Aramızdan ayrıldığı tarih bilinir…
Takvimler o gün 3 Haziran 63’ü göstermektedir…
Şiir ve edebiyat en önemli kalemini, davaya inanmışlık ile adanmışlık ise en büyük yüreklerinden birini kaybetmiştir…
1902’de, Selanik’te açmıştır Nazım gözlerini dünyaya…
Çocukluk yıllarında dedesi Mehmet Nazım Paşa’nın etkisiyle şiirle ilgilenmeye başlayan Nazım, ilk şiiri ‘Feryad-ı Vatan’ı yazdığında daha 11 yaşındadır…
Dedesi Mehmet Nazım Paşa, bir Mevlevi şeyhidir…
Ondaki bu derin ehli tasavvuf hali, elbette torununu da etkilemiştir…
Pek bilinmez, kim bilir belki de öne çıkartılmak istenmez ama Mevlana ilgili şiirler de yazmıştır gençliğinde…
1920’de Dergah Dergisi’nde yayınlandığına göre, daha 18’inde…
‘Sararken alnımı yokluğun tacı
Silindi gönülden neşeyle acı
Kalbe muhabbette buldum ilacı
Ben de müridinim işte Mevlana
Edebe set çeken zulmeti deldim
Aşkı içten duydum, arşa yükseldim
Kalpten temizlendim, huzura geldim
Ben de müridinim işte Mevlana…’
18’inde yazdığı bu şiir, onun duru Türkçeyi kullanmaktaki beceresini ve kelimeleri ilmek ilmek birbirine bağlamaktaki muazzam yeteneğini gözler önüne serer…
Bakın bugün, 1920’li, 30 ya da kırklı yıllarda yazılmış herhangi bir başka metni okumak istesek, kuvvetle muhtemeldir ki bir Osmanlıca – Türkçe sözlüğe ihtiyaç duyarız…
O yılların kayıtlı konuşmalarını dinlesek, emin olun anlatılanların çoğunu anlamayız…
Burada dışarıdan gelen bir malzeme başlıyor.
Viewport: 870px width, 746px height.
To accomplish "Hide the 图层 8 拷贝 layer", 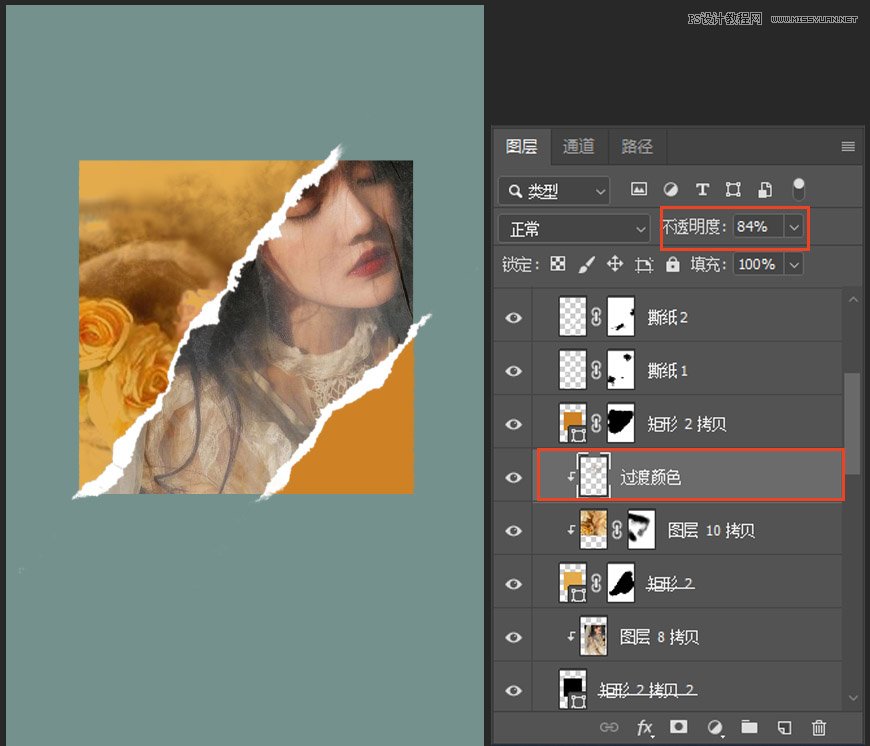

Yazdığı onca muazzam şeyin ve kuşaklara örnek olmuş mücadeleci kişiliğinin ötesinde, aynı zamanda bu memlekete duru, öz Türkçeyi öğreten bir öğretmendir Nazım Hikmet…
Onun adeta kendine özel armonisi olan dizelerinin peşine düştüğümde, herhalde 15 – 16 yaşlarındaydım…
Bir yandan Deniz Gezmiş’lerin destansı hikayeleriniokuyor, bir taraftan notlar alarak sol teorileri kavramaya çalışıyor ve bir yandan da Nazım’ın dizeleriyle şiirin büyüsüyle tanışıyordum…
Ailemin burjuva hayatı, şimdi gülüyorum ya o günlere baktığımda kendime, bana boş, anlamsız vehatta yoz geliyordu…
Yılmaz Güney filmlerindeki konken oynayan kadınlar gibiydi anneciğim o zamanlar gözümde…
Çetin Altan külliyatı ve Attila İlhan romanları başucu kitaplarımdı…
Ama Nazım’ın yeri bambaşkaydı…
Bir ömre bunca şeyi sığdırabilmiş olmasını, her kesimden insanla iletişim kurmasını, dünyaca tanının bir şairken sadece yazdığı için hapislerde yatırılmasını, adeta efsanevi bir masal kahramanın hikayesini takip eder gibi okuyordum…
Memleketimden İnsan Manzaraları…
Kuvayi Milliye Destanı…
Şeyh Bedreddin Destanı…
Muazzamdı; hepsi hakikaten birer destandı…
Elbette bir edebiyat tarihçisi, ya da eleştirmeni değilim ama naçizane fikrim odur ki, Türk dilinde Nazım’dan daha öte, ondan ileride pek şiir yazılmadı…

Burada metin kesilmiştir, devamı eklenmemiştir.